Flow field around side-by-side piers with and without a scour hole

Abstract

The present study provides the experimental results of the flow pattern around two-circular piers positioned in side-by-side arrangement. The experiments were performed for two bed configurations (with and without a scour hole). Velocities were measured by an Acoustic Doppler Velocimeter (ADV). Flat bed and scour hole were frozen by synthetic glue to facilitate the performance of the experiments. The contours and distributions of the time-averaged velocity components, turbulence intensities, turbulence kinetic energy, and Reynolds stresses at different horizontal and vertical planes are presented. Streamlines and velocity vectors obtained from time-averaged velocity fields are used to show further flow features. Bed shear stresses at specific points around the piers are given. The results of power-spectra analysis are presented inside and outside the scour hole. It is shown that the horseshoe vortex is elongated further to the downstream of the gap between the two piers. The flow between the two piers is accelerated into the scour hole so that it influences the vertical and transverse deflections of the flow around and especially between the two piers. The maximum downflow was inside the scour hole near the base of the pier. Between the two piers, the magnitude of downflow and vertical turbulence intensity as well as turbulence kinetic energy are greater than that at the outer sides of the two piers.
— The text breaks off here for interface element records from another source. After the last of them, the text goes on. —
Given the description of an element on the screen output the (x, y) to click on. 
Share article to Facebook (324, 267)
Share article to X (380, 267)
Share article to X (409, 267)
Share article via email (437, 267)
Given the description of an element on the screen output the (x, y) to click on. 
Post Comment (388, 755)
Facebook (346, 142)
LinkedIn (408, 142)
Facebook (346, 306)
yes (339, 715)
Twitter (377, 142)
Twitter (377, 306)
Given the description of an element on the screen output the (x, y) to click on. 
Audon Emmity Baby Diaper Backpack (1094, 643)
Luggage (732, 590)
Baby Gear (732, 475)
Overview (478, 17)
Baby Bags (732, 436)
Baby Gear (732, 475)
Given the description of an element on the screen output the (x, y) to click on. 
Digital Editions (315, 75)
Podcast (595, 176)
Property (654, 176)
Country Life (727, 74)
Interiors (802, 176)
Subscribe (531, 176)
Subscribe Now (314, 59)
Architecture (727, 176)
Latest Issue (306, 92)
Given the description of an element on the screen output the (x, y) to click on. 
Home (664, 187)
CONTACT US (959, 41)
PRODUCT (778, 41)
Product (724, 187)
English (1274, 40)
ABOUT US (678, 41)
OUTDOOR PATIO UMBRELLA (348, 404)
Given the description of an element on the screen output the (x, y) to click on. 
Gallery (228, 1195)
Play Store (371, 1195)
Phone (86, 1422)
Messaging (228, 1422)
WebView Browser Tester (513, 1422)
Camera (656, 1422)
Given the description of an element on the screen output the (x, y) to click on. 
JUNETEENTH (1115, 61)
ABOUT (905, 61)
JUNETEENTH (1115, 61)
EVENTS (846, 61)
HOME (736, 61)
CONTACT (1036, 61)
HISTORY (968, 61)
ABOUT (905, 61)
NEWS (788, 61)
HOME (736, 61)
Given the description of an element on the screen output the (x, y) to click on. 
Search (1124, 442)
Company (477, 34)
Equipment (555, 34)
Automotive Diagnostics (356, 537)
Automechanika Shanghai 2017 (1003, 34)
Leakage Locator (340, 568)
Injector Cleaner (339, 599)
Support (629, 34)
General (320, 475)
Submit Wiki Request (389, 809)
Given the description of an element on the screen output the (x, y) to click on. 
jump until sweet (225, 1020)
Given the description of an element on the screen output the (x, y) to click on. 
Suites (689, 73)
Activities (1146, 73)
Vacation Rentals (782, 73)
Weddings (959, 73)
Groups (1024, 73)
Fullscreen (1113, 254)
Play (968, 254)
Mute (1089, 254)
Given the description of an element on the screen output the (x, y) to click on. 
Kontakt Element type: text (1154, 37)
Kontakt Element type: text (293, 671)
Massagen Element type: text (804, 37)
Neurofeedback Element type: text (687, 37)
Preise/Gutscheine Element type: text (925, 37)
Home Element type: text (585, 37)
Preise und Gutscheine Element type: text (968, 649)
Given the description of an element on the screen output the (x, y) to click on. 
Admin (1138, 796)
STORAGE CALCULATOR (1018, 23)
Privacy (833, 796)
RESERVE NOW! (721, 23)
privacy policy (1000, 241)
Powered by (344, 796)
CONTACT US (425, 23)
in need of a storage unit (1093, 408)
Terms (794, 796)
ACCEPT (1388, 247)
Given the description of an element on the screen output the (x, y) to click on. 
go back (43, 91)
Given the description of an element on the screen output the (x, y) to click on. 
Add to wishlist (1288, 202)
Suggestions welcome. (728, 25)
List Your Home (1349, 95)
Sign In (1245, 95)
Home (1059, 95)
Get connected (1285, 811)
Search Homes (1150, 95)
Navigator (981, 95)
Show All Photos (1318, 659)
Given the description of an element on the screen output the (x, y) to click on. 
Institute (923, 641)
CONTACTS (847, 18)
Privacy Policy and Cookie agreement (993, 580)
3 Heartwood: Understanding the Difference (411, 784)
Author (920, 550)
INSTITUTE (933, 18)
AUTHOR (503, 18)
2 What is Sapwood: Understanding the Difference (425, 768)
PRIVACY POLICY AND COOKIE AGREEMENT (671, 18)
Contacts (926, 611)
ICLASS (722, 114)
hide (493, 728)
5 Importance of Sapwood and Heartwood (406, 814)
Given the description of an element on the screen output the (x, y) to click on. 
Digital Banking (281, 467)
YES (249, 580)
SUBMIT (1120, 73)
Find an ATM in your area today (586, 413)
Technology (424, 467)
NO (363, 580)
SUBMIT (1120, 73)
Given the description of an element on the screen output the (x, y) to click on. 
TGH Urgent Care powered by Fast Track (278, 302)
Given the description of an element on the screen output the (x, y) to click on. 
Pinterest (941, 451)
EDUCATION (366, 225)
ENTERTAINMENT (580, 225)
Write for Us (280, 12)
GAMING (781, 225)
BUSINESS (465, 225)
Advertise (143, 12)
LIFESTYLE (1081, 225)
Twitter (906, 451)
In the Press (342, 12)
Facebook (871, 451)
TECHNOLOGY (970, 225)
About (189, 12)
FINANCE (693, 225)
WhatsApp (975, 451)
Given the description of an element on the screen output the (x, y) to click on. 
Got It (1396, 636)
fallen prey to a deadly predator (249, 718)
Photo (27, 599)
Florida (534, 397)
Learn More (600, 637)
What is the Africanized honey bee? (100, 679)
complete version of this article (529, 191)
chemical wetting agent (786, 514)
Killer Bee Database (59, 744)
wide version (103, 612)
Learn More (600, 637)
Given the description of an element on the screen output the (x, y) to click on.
Bed shear stress has substantially large values between the two piers, as much as two times in comparison to the other sides of the piers. The flow pattern including the contracted flow and interference between the horseshoe vortices play an important role in the creation and formation of the greater scour depth between the two piers. The presence of scour hole changes the behavior of vortex shedding considerably. The present detailed measurements can also be used for the verification of numerical models.